Direktur Eksekutif Penelitian dan Pengaturan Perbankan OJK Anung Herlianto menjelaskan, prinsip penanganan pengaduan telah diatur dalam peraturan OJK No.6/2022 tentang perlindungan konsumen dan masyarakat di sektor jasa keuangan.
Pelaku jasa keuangan, termasuk perbankan, harus menerapkan kebijakan dan prosedur tertulis mengenai perlindungan konsumen. Dia mengatakan jika kerugian yang diterima masyarakat disebabkan sistem atau infrastruktur perbankan, bank harus mengganti. “Pelaku usaha jasa keuangan juga dilarang mengenakan biaya kepada konsumen dalam menjalankan prosedur pengaduan,” kata Anung dikutip Jumat (10/6/2022).
Selain itu, lanjutnya, pihaknya mengatur mengenai mekanisme pengaduan konsumen di POJK No.18/2018 tentang Layanan Pengaduan Konsumen di Sektor Jasa Keuangan. POJK tersebut mengatur batas waktu penyelesaian sengketa yang harus dipenuhi oleh perbankan.
OJK juga menyediakan layanan kepada masyarakat untuk menyalurkan pengaduan melalui aplikasi portal perlindungan konsumen (APPK). Masyarakat dapat menyampaikan keluhan mereka dalam aplikasi tersebut.
Dalam tataran teknis, lanjutnya, OJK juga telah mengeluarkan surat edaran OJK No.2/2014 tentang Pelayanan dan Penyelesaian Pengaduan Konsumen pada Pelaku Jasa Keuangan. Peraturan tersebut mengatur secara detail terkait pelayanan dan penyelesaian pengaduan pada pelaku jasa keuangan.
“Jadi sebenarnya kami sudah memiliki outline mengantisipasi potensi, apakah itu kesalahan nasabah atau kesalahan bank mengalami kerugian akibat transaksi digital. Masyarakat dapat menyampaikan pengaduan melalui berbagai kanal digital tadi,” kata Anung.
Dari sisi regulasi, kata Anung, OJK akan merevisi POJK mengenai manajemen risiko teknologi informasi (MRTI) menjadi POJK mengenai penyelenggaraan teknologi informasi, yang cakupannya akan lebih luas, tidak terbatas pada manajemen risiko saja.

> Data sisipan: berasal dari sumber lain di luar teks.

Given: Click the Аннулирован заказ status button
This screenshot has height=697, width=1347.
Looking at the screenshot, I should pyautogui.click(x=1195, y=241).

Anung menuturkan, literasi digital nasabah menjadi kunci di era digital. Para peretas mengincar lapisan terlemah dalam ekosistem perbankan digital yaitu nasabah. Oleh sebab itu literasi digital masyarakat harus terus ditingkatkan oleh seluruh pemangku kepentingan.
Sementara itu, Direktur IT dan Operasi BNI YB Hariantono mengatakan, dalam menjaga dan melindungi data nasabah perusahaan berfokus pada dua area. Pertama, penguatan di internal sehingga nasabah dapat melakukan transaksi digital dengan aman dan nyaman melalui aplikasi.
BNI terus meningkatkan infrastruktur, teknologi dan proses sehingga transaksi makin aman, khususnya dalam menghadapi serangan dari luar. Kedua, meningkatkan dan membangun kesadaran masyarakat agar mereka terhindar dari social engineering dan penipuan-penipuan dengan mengatasnamakan perbankan.
“Kami membuat program-program awareness yang berkelanjutan dan rutin kepada nasabah. Ini bisa dilakukan oleh perbankan sendiri, atau bersama-sama dengan industri dan regulator,” kata Hariantono.
Selain itu, kata Hariantono, BNI juga terus berinvestasi dalam penguatan teknologi informasi. Dari belanja modal yang disiapkan untuk pengembangan teknologi informasi tersebut, alokasi dana yang disalurkan untuk peningkatan keamanan siber cukup besar. “Dana tersebut digunakan untuk peningkatan infrastruktur, perangkat lunak, dan kepatuhan untuk keamanan siber yang lebih kuat,” kata ia.